Go through the data below and retype all of it exactly.
┏━━
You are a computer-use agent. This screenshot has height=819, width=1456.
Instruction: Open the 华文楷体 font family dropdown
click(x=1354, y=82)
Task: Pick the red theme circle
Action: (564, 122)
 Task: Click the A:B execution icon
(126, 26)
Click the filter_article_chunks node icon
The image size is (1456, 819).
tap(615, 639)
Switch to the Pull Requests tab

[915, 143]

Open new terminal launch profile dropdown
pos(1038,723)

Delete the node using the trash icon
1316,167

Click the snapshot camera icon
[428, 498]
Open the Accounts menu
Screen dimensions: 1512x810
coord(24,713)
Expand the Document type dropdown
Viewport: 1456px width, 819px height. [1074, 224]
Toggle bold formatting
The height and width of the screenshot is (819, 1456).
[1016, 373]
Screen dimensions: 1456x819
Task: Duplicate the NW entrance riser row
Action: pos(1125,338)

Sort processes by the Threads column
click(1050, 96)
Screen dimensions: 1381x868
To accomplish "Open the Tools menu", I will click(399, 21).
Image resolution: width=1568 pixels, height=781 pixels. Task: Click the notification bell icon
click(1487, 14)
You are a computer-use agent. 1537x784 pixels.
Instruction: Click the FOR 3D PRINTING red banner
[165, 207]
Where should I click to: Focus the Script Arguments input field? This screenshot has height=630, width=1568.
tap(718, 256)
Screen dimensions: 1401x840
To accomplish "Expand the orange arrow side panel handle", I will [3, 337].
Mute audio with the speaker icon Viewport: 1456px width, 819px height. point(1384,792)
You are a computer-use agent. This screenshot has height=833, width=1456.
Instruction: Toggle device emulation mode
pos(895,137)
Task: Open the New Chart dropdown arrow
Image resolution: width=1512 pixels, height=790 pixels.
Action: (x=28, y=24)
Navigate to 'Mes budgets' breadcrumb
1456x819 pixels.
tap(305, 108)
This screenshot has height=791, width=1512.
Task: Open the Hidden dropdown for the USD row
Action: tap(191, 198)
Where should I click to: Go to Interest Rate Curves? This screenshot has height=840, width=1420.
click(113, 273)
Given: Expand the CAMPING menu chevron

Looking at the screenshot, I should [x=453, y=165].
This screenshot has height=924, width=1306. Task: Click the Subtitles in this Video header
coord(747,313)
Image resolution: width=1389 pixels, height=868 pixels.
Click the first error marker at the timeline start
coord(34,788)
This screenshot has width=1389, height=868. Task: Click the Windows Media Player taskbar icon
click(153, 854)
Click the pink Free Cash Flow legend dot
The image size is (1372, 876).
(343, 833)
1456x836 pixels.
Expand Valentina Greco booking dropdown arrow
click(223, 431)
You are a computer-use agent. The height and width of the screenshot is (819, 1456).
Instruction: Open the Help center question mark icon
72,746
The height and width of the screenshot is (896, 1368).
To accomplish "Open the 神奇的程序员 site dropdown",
┗━━
- _The answer_:
You are a computer-use agent. This screenshot has height=819, width=1456.
Instruction: Open the 华文楷体 font family dropdown
click(x=1354, y=82)
Task: Pick the red theme circle
Action: (564, 122)
 Task: Click the A:B execution icon
(126, 26)
Click the filter_article_chunks node icon
The image size is (1456, 819).
tap(615, 639)
Switch to the Pull Requests tab

[915, 143]

Open new terminal launch profile dropdown
pos(1038,723)

Delete the node using the trash icon
1316,167

Click the snapshot camera icon
[428, 498]
Open the Accounts menu
Screen dimensions: 1512x810
coord(24,713)
Expand the Document type dropdown
Viewport: 1456px width, 819px height. [1074, 224]
Toggle bold formatting
The height and width of the screenshot is (819, 1456).
[1016, 373]
Screen dimensions: 1456x819
Task: Duplicate the NW entrance riser row
Action: pos(1125,338)

Sort processes by the Threads column
click(1050, 96)
Screen dimensions: 1381x868
To accomplish "Open the Tools menu", I will click(399, 21).
Image resolution: width=1568 pixels, height=781 pixels. Task: Click the notification bell icon
click(1487, 14)
You are a computer-use agent. 1537x784 pixels.
Instruction: Click the FOR 3D PRINTING red banner
[165, 207]
Where should I click to: Focus the Script Arguments input field? This screenshot has height=630, width=1568.
tap(718, 256)
Screen dimensions: 1401x840
To accomplish "Expand the orange arrow side panel handle", I will [3, 337].
Mute audio with the speaker icon Viewport: 1456px width, 819px height. point(1384,792)
You are a computer-use agent. This screenshot has height=833, width=1456.
Instruction: Toggle device emulation mode
pos(895,137)
Task: Open the New Chart dropdown arrow
Image resolution: width=1512 pixels, height=790 pixels.
Action: (x=28, y=24)
Navigate to 'Mes budgets' breadcrumb
1456x819 pixels.
tap(305, 108)
This screenshot has height=791, width=1512.
Task: Open the Hidden dropdown for the USD row
Action: tap(191, 198)
Where should I click to: Go to Interest Rate Curves? This screenshot has height=840, width=1420.
click(113, 273)
Given: Expand the CAMPING menu chevron

Looking at the screenshot, I should [x=453, y=165].
This screenshot has height=924, width=1306. Task: Click the Subtitles in this Video header
coord(747,313)
Image resolution: width=1389 pixels, height=868 pixels.
Click the first error marker at the timeline start
coord(34,788)
This screenshot has width=1389, height=868. Task: Click the Windows Media Player taskbar icon
click(153, 854)
Click the pink Free Cash Flow legend dot
The image size is (1372, 876).
(343, 833)
1456x836 pixels.
Expand Valentina Greco booking dropdown arrow
click(223, 431)
You are a computer-use agent. The height and width of the screenshot is (819, 1456).
Instruction: Open the Help center question mark icon
72,746
The height and width of the screenshot is (896, 1368).
To accomplish "Open the 神奇的程序员 site dropdown",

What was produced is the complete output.